BetterV: Controlled Verilog Generation with Discriminative Guidance

Zehua Pei · Huiling Zhen · Mingxuan Yuan · Yu Huang · Bei Yu

Hall C 4-9 #801
[ ] [ Paper PDF ]
[ Slides [ Poster
Tue 23 Jul 4:30 a.m. PDT — 6 a.m. PDT

Abstract:

Due to the growing complexity of modern Integrated Circuits (ICs), there is a need for automated circuit design methods. Recent years have seen increasing research in hardware design language generation to facilitate the design process. In this work, we propose a Verilog generation framework, BetterV, which fine-tunes large language models (LLMs) on processed domain-specific datasets and incorporates generative discriminators for guidance on particular design demands. Verilog modules are collected, filtered, and processed from the internet to form a clean and abundant dataset.
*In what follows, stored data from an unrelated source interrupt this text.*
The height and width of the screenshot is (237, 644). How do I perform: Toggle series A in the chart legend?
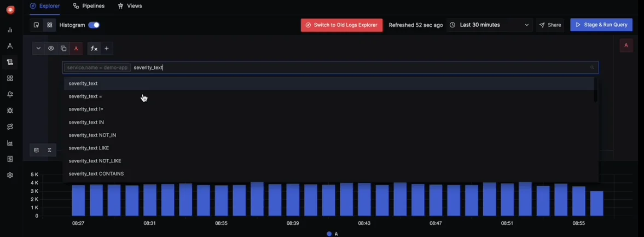(x=332, y=234)
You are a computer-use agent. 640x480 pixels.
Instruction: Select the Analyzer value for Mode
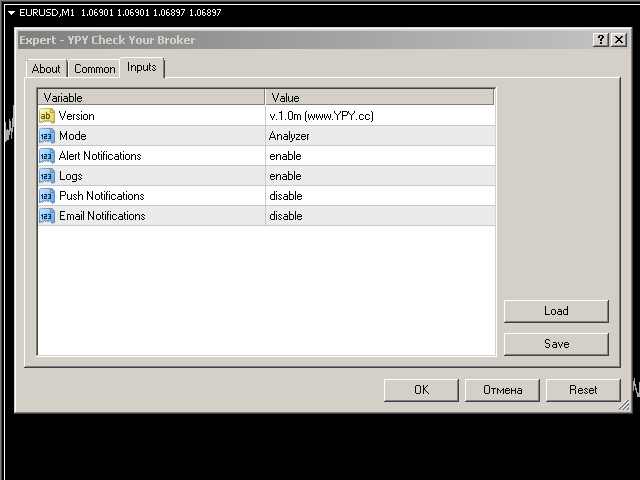(x=289, y=136)
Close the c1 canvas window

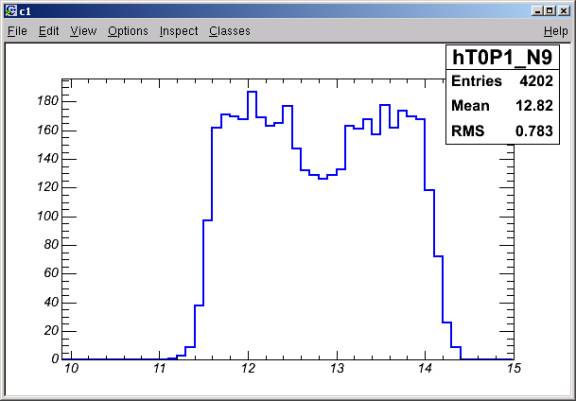[x=564, y=11]
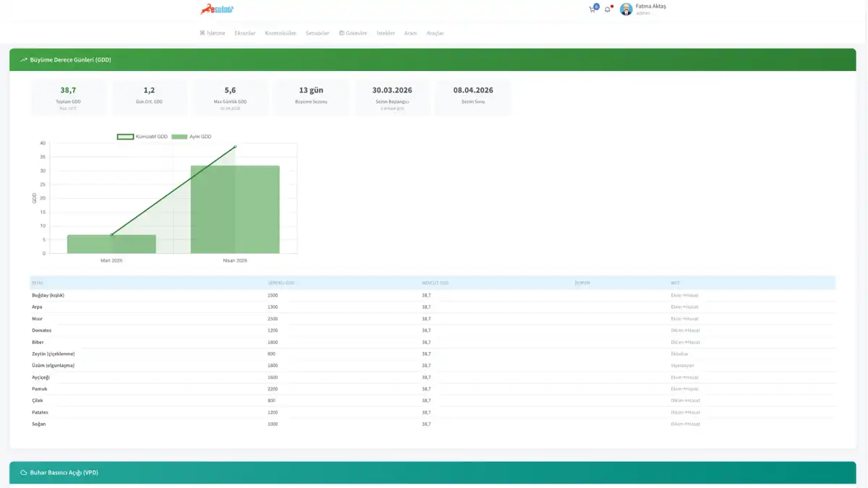Viewport: 868px width, 488px height.
Task: Open the Ekranlar menu
Action: [x=245, y=33]
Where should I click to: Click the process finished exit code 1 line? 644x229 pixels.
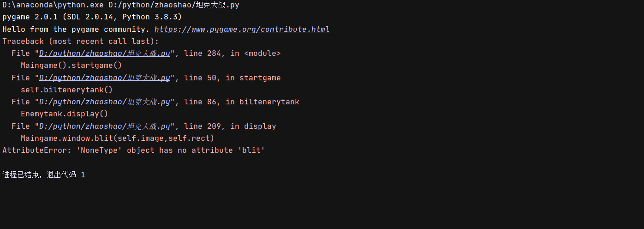click(x=44, y=175)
Instruct-tuning methods are specially designed to fine-tune the LLMs to understand knowledge about Verilog. Furthermore, data are augmented to enrich the training set and are also used to train a generative discriminator on particular downstream tasks, providing guidance for the LLMs to optimize Verilog implementation. BetterV has the ability to generate syntactically and functionally correct Verilog, outperforming GPT-4 on the VerilogEval benchmark. With the help of task-specific generative discriminators, BetterV achieves remarkable improvements on various electronic design automation (EDA) downstream tasks, including netlist node reduction for synthesis and verification runtime reduction with Boolean Satisfiability (SAT) solving.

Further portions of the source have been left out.